One consideration in the discovery of viral protein kinase inhibitors is cross-reactivity with protein kinases normally expressed in host cells. Human cells, for example, express hundreds of protein kinases that often have important functions in the regulation of cell growth and metabolism. An anti-viral drug that coincidentally inhibits important cellular protein kinases may have adverse side effects for the host cell and/or organism; however, this is certainly not always the case. Several high-affinity inhibitors of cellular protein kinases have proved to be both useful in treatment of a number of human malignancies and to exhibit acceptable toxicity. Gleevec (Novartis), an inhibitor of Abl, the platelet-derived growth factor receptor, and the Kit receptor is efficacious in chronic myeloid leukemia (Druker et al., N. Engl. J. Med., 344: 1031-1037, 2001; Joensuu et al., N. Engl.

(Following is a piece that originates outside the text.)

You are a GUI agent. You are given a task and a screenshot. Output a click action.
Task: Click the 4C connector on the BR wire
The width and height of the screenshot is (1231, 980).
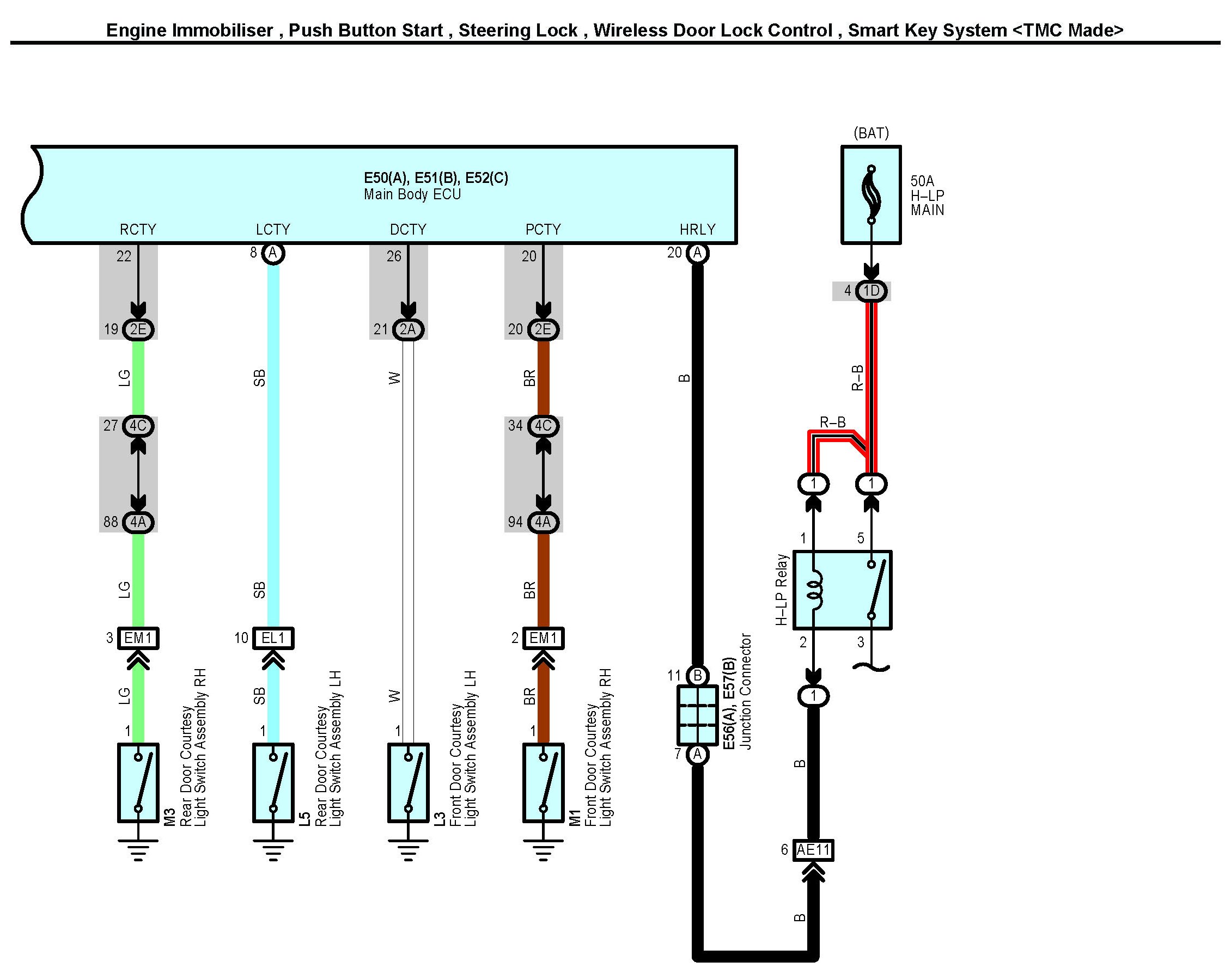pos(543,426)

J. Med., 344: 1052-1056, 2001), gastrointestinal stromal tumor (Joensuu et al., N. Engl. J. Med., 344: 1052-1056, 2001), and hypereosinophilia syndrome (Schaller and Burkland, Med. Gen. Med., 3: 9, 2001). Iressa (AstraZeneca), an inhibitor of the epidermal growth factor receptor, is valuable in treatment of a subset of small cell lung tumors (Han et al., J. Clin. Oncol., 23: 2493-2501, 2005; Mitsudomi et al., J. Clin. Oncol., 23: 2513-2520, 2005). The foregoing drugs are tolerated well even when used chronically.
Advantageously, a poxvirus protein kinase inhibitor would only need to be used acutely to treat or prevent variola infection. The virus life cycle is less than 24 hours and infection with smallpox virus lasts approximately two weeks in humans (Davis et al., Microbiology, Hagerstown, Md.: Harper & Row, 1980, pp. 1077-1093). Therefore, even if a viral protein kinase inhibitor cross-reacted to some extent with host cell protein kinases, any side effects of the inhibitor may be short lived and clinically acceptable.
New drugs are needed to combat the multitude of diseases caused by poxviruses, especially those poxviruses that could be used as bioterrorism agents, such as variola virus.